> **THE PROBLEM**:
Every entry must be reproduced word for word.

-------------------------

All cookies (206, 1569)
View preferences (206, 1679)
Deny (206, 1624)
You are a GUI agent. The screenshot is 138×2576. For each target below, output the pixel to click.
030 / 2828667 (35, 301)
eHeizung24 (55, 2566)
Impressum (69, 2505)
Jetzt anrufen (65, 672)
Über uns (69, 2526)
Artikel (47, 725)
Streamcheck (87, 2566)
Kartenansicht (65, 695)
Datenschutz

-------------------------

> **EXPECTED ANSWER**:
All cookies (206, 1569)
View preferences (206, 1679)
Deny (206, 1624)
You are a GUI agent. The screenshot is 138×2576. For each target below, output the pixel to click.
030 / 2828667 (35, 301)
eHeizung24 (55, 2566)
Impressum (69, 2505)
Jetzt anrufen (65, 672)
Über uns (69, 2526)
Artikel (47, 725)
Streamcheck (87, 2566)
Kartenansicht (65, 695)
Datenschutz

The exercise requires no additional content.